The necessity of treating diesel fuel.June 26, 2018
With giddy anticipation we are all anxious to get out in the field and begin planting. The seed meters are calibrated, soil testing has been done, the perfect hybrid is in the hopper, and the tractor has been completely serviced —- or has it? We thought of everything except the need to treat the diesel fuel. A misconception being fuel only needs to be treated in the winter.
A diesel engine operates on a unique principle of combustion. There are three stages:
- Delay: End of compression and after the start of injection. The fuel does not ignite immediately. This is called the delay period.
- Rapid combustion: A sudden rise in pressure (diesel knock). This is when the fuel is first burned.
- Controlled combustion: Once the first fuel is burned injection continues. The additional fuel is burned as it is mixed with air.
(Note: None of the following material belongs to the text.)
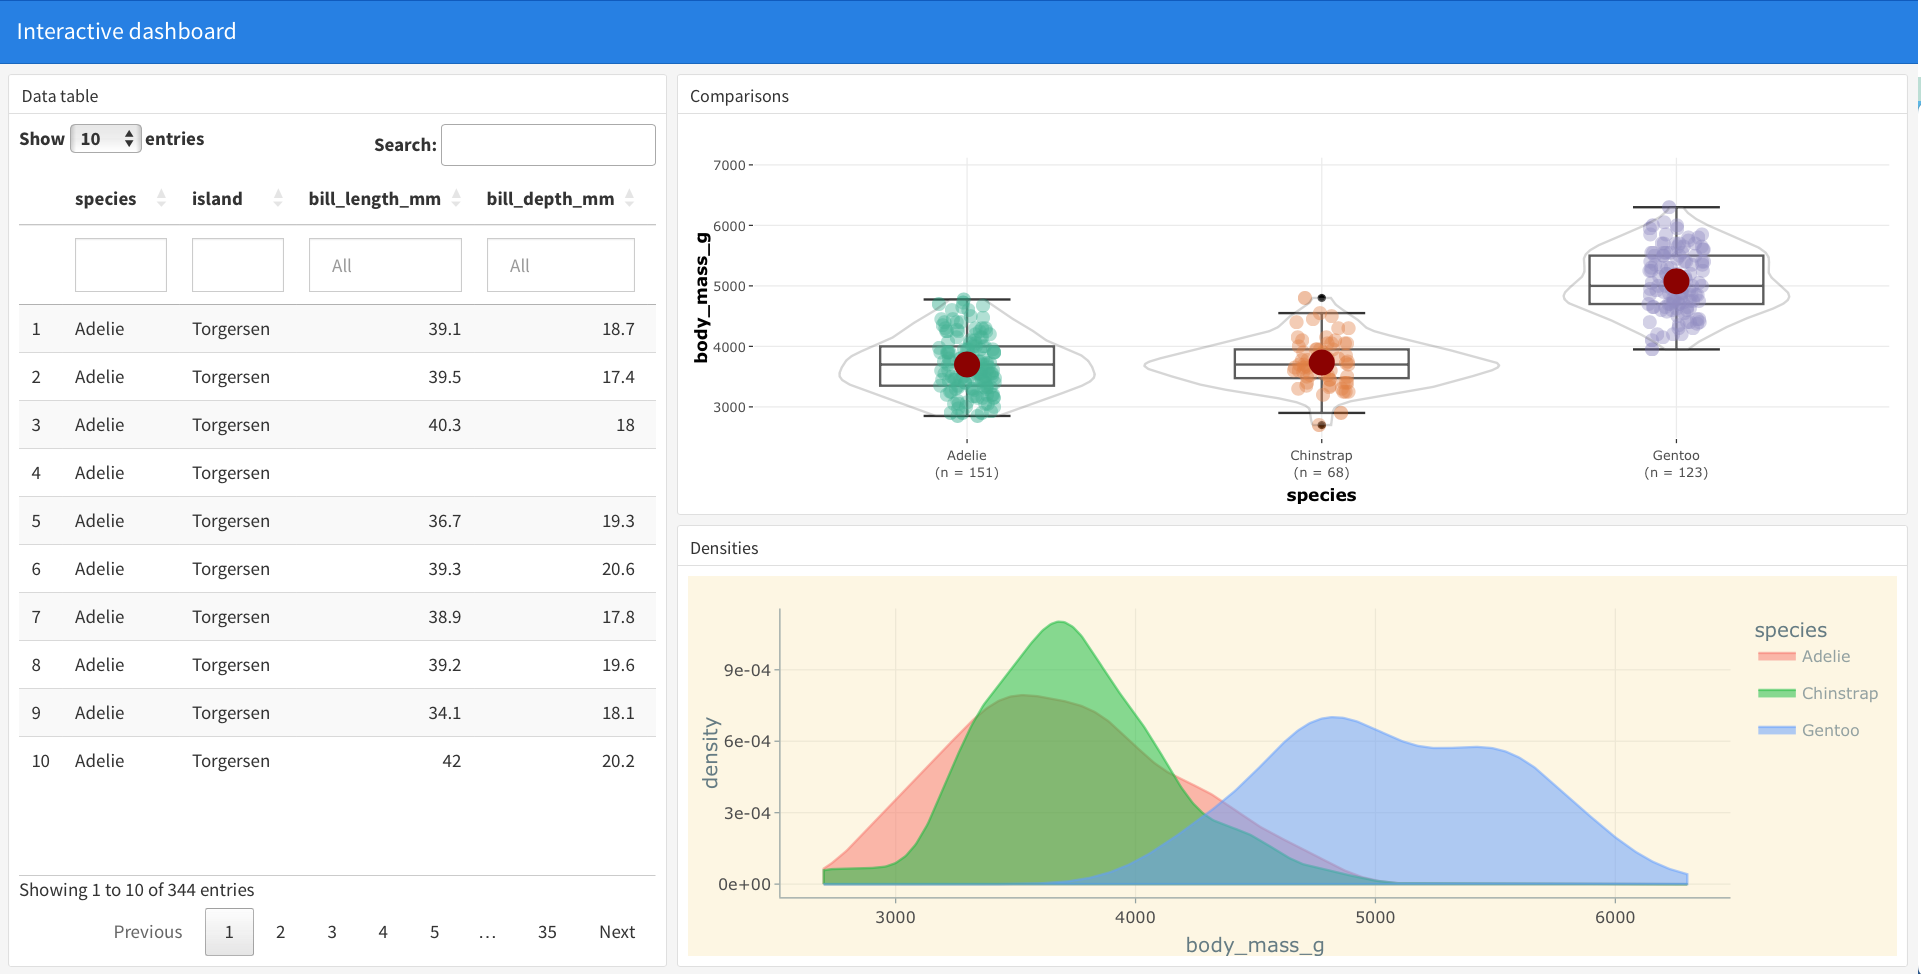This screenshot has width=1921, height=974.
Task: Click the species column filter box
Action: [x=121, y=265]
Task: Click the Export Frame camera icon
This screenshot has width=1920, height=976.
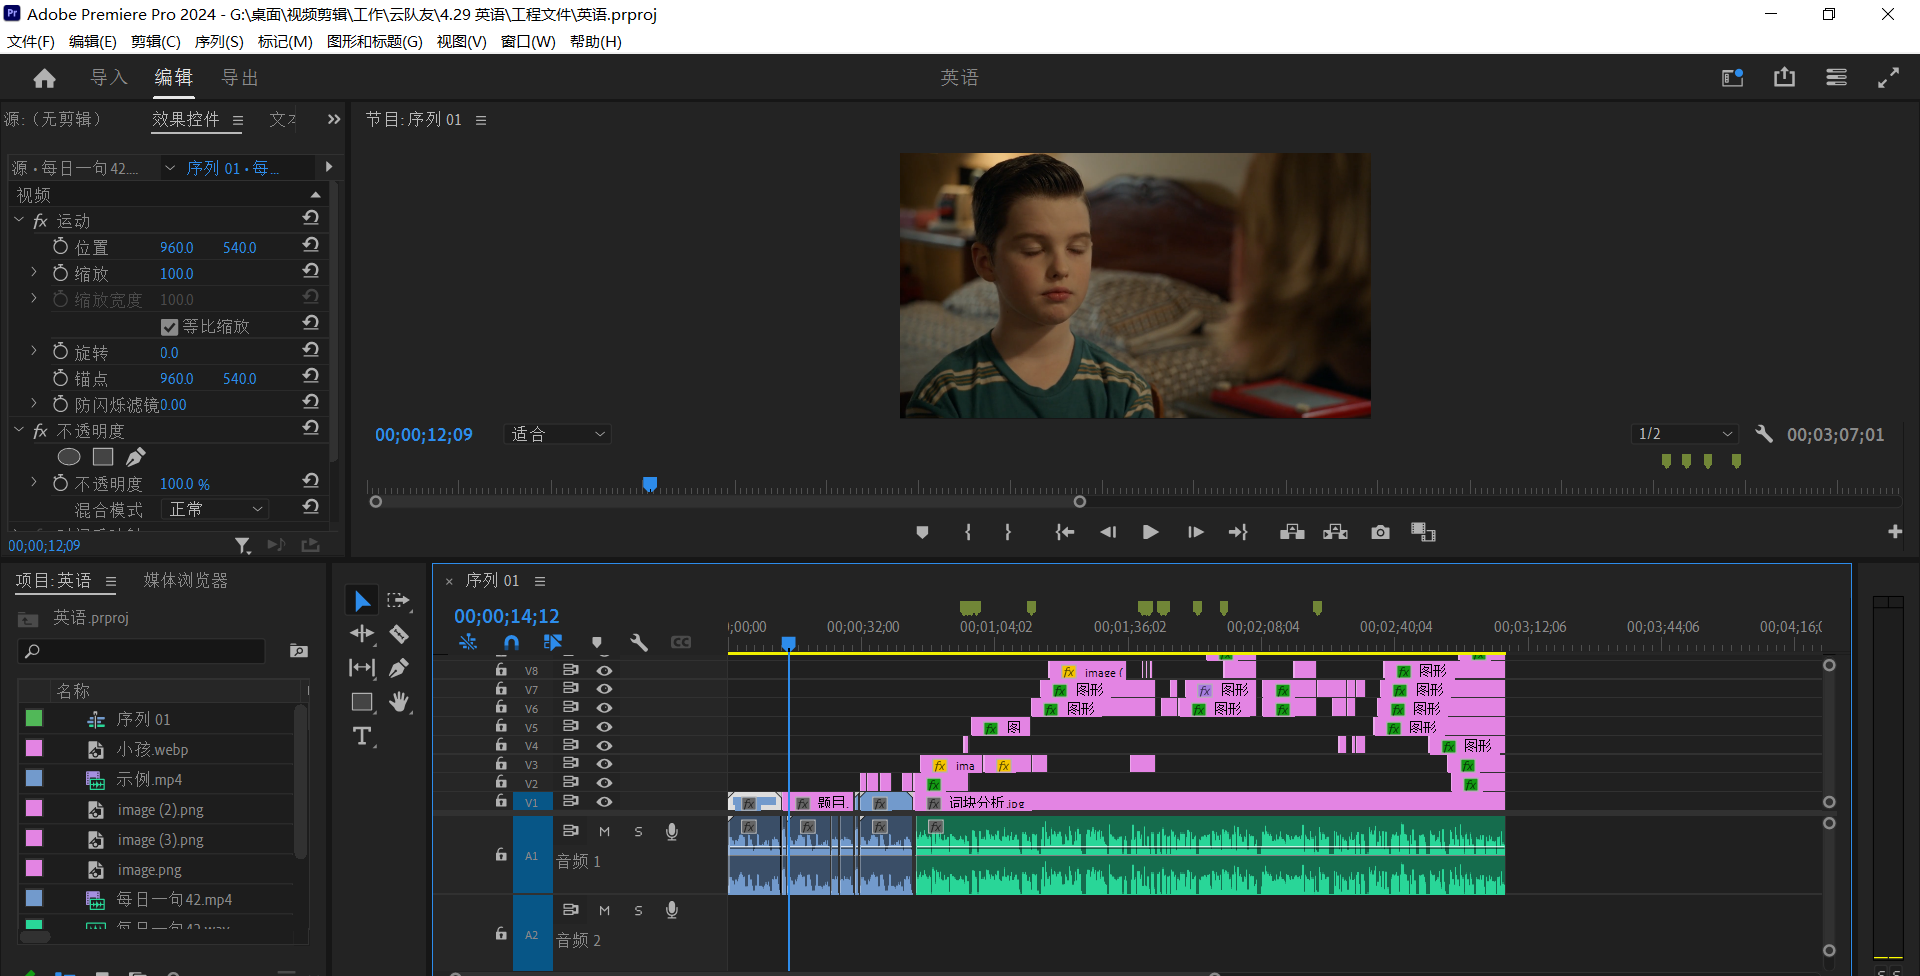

The chemical composition of the fuel impacts how combustion occurs.
Diesel fuel is a commodity and is traded like grain. The product has the minimum combustion and lubricity properties required by law.
The composition of the fuel will have an impact not only on how the engine runs but its fuel usage and future repair costs. The fuel the refinery produces for the most part is at odds with the requirements of the engine.
Unadditized diesel is base fuel and in most instances that is what you are buying. Even if you source a “premium” fuel you do not know its chemical composition. Lubricity is paramount with both mechanical injection and modern common rail systems.
Not treating diesel fuel would be like planting seed without any additional nutrients. The plant will grow but will not yield. The engine will run but not much more can be said.
The key is to use a high- quality additive that addresses all of the needs. Not all products do that. Think of it in terms of modes- of- action as you would herbicide. You want a year- round additive that can enhance lubricity, increase cetane, clean the injectors, improves combustion and removes deposits from the combustion chamber while controlling winter gelling.
I have found that FPPF Total Power is one of the best chemistries but there are others. It cost around five cents to treat a gallon of fuel when sourced in a five gallon pail (services 5,000 gallons).
It is easy to enjoy lower equipment costs and longer service life from your engines. Just treat all of the fuel year- round and give it no more thought. Have a safe and blessed planting season.